A robust literature demonstrates the strong profibrotic effect of PAI-1, and we have shown a crucial role for this multifunctional protein in the pathogenesis of both bleomycin and targeted type II AEC injury–induced fibrosis.^26,30,62 Although the findings from a previous study suggested that TGF-β1–induced PAI-1 expression is independent of SRF/MRTF-mediated transcription, our data strongly implicate this pathway in the regulation of this profibrotic molecule.¹⁵ Specifically, CCG-203971 treatment blocked TGF-β1–mediated secretion of total and active PAI-1 into cell culture supernatants. Additionally, we found that inhibition of SRF/MRTF significantly reduces PAI-1 levels in the alveolar compartment of both bleomycin and targeted type II AEC–injured mice. Although the precise mechanisms by which PAI-1 promotes fibrosis are unclear, this molecule has been found to protect fibroblasts from apoptosis induced by plasmin while also inhibiting degradation of matrix fibronectin.^40,63,64 Moreover, prior studies in vivo indicate that the vitronectin-binding function of PAI-1 is crucial to its profibrotic effect.³⁰ Thus, the demonstration that CCG-203971 inhibits myofibroblast secretion of PAI-1 in vitro and decreases levels of active PAI-1 in vivo support another mechanism by which the SRF/MRTF signaling pathway might impact lung fibrosis.
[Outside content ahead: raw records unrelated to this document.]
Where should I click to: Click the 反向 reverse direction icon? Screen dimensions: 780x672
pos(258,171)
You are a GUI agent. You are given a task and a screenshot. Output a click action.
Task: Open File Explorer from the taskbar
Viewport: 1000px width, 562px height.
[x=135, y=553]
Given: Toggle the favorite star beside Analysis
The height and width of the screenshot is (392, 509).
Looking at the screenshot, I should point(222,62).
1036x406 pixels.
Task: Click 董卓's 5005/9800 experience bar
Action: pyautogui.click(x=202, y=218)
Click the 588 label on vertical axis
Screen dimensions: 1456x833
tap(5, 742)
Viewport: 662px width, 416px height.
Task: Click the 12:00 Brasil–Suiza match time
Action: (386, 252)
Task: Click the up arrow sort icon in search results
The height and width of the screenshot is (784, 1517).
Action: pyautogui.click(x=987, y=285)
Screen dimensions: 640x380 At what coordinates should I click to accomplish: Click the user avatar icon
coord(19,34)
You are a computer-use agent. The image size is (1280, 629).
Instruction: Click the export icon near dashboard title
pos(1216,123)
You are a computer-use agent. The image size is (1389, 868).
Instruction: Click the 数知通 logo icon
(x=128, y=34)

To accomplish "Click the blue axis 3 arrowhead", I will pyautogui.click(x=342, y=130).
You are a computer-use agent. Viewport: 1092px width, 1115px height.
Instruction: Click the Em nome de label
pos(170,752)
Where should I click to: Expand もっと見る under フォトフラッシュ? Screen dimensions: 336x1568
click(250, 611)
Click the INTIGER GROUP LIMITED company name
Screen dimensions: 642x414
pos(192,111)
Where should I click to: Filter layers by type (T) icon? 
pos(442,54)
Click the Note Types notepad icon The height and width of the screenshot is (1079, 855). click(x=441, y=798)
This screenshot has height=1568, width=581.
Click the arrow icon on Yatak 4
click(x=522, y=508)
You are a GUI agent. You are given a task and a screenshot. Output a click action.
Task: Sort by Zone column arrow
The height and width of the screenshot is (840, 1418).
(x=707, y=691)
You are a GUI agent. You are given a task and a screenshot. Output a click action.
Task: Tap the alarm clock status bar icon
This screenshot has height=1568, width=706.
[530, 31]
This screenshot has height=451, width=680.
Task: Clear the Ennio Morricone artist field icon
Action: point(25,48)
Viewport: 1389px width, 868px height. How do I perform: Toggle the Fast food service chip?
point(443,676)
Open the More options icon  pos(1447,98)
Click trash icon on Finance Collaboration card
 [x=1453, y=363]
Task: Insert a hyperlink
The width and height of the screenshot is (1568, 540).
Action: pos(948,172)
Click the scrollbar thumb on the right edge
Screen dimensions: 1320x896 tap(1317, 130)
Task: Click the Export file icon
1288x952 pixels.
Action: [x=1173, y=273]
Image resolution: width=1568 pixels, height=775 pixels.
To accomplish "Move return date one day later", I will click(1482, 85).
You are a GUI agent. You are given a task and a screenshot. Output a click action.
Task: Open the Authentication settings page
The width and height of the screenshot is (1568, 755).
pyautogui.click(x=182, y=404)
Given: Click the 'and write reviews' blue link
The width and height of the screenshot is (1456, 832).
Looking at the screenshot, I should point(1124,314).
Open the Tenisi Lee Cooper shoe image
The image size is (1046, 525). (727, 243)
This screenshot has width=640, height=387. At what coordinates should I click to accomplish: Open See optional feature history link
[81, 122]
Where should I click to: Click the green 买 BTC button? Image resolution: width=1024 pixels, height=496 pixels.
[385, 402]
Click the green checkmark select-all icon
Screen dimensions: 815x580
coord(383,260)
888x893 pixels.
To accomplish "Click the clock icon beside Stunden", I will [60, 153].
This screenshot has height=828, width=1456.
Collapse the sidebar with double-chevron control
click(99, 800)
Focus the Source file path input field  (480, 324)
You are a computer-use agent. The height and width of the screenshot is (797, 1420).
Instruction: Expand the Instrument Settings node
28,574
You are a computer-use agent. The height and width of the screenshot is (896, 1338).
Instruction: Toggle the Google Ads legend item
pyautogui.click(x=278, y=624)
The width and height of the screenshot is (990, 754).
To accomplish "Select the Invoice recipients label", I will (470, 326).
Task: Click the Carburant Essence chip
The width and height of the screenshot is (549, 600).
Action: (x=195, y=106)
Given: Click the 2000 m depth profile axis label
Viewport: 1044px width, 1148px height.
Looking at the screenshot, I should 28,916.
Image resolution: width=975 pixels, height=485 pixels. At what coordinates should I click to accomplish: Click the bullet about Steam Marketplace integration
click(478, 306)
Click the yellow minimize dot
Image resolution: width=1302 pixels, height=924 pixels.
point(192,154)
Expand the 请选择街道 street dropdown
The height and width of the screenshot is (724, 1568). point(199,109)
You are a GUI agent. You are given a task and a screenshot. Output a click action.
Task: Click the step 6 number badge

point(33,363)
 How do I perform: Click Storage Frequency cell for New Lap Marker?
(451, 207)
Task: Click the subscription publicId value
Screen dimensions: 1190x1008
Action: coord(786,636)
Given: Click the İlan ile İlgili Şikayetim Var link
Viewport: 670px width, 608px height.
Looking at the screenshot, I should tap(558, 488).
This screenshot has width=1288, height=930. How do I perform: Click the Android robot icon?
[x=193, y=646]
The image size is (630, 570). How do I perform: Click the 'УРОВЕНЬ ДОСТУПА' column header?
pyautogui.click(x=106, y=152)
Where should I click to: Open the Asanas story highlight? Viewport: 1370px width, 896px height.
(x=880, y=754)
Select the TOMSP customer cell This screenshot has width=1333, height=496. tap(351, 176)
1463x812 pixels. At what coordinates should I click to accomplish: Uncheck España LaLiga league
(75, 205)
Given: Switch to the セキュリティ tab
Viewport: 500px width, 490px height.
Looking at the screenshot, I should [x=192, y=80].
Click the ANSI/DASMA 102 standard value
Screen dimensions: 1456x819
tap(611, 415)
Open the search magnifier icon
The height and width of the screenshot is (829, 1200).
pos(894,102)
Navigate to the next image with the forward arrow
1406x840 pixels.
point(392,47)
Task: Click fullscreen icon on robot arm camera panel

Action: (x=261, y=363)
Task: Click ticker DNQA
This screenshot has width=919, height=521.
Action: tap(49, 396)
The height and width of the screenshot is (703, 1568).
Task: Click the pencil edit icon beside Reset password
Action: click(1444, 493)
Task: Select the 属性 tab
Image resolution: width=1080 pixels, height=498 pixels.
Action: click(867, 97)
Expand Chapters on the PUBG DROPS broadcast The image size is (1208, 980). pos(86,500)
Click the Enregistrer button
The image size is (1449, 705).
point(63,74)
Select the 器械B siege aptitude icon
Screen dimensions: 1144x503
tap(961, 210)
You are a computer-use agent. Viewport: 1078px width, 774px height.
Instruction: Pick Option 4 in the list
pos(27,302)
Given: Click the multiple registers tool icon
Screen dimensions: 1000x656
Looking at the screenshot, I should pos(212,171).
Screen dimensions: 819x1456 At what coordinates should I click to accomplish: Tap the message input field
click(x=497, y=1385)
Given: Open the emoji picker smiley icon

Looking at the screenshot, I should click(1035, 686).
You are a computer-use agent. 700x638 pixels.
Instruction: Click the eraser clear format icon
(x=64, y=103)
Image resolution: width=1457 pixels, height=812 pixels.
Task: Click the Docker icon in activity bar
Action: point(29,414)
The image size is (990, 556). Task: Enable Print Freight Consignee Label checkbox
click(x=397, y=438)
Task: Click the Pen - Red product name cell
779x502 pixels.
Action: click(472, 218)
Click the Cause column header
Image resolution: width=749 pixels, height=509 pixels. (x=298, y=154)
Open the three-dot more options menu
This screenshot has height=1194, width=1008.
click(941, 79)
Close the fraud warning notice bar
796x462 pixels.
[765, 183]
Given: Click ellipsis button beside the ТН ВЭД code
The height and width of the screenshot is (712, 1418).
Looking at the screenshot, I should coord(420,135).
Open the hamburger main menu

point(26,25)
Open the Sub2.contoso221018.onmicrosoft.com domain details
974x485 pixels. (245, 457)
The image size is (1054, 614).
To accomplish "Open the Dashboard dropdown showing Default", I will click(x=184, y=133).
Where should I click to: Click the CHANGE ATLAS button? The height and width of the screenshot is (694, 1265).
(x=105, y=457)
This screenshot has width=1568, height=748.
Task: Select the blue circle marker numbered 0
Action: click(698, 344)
Myofibroblast differentiation and activation in response to soluble and matrix-associated stimuli require Rho-dependent polymerization of the actin cytoskeleton, allowing for the nuclear localization of MRTF.¹⁴ In fibroblasts, nuclear localization of MRTF is induced by TGF-β1 and is required for myofibroblast differentiation and collagen synthesis.^15,18,49 The profibrotic role of MRTF is not limited to TGF-β1–mediated signaling, however, as it is also required for myofibroblast differentiation and collagen synthesis induced by lysophosphatidic acid and by mechanotransduction pathways activated by stiff matrix substrates.^13,25,65 This pathway is counter-regulated by known antifibrotic mediators. Specifically, the antifibrotic eicosanoid prostaglandin E₂ signals through the prostaglandin E receptor 2 to prevent TGF-β1–mediated myofibroblast differentiation and collagen production, to increase myofibroblast susceptibility to Fas-mediated apoptosis, and to decrease fibroblast expression of the TGF-β1regulated inhibitor of apoptosis protein family members.^{36,41,59,60,66} Consistently, prostaglandin E₂ has been shown to block nuclear localization of MRTF.³¹ The findings from another study showed that noscapine-mediated inhibition of myofibroblast differentiation in vitro and lung fibrosis in vivo are mediated by prostaglandin E receptor 2.⁴⁸

Fibrosis of the lungs and other organs is estimated to contribute to up to 45% of deaths in developed countries, highlighting the pressing need for antifibrotic treatments.⁶⁷ In diseases of the lung, fibrosis is typically advanced at the time of diagnosis. Promising results from recent clinical trials show that the rate of progression of fibrosis can be slowed, but the potential to reverse fibrotic changes in the adult lung remains poorly understood.^37,68,69 The findings of our current study demonstrate that a novel compound targeting the SRF/MRTF signaling, when initiated during the fibroproliferative phase of two distinct animal models, can decrease the severity of lung fibrosis and increase myofibroblast apoptosis in vivo while blocking myofibroblast differentiation and enhancing myofibroblast susceptibility to apoptosis in vitro. Combined with studies showing that IPF lung fibroblasts have increased nuclear localization of MRTF,¹³ these studies demonstrate a central role for SRF/MRTF signaling in the pathogenesis of lung fibrosis, making this pathway an attractive therapeutic target.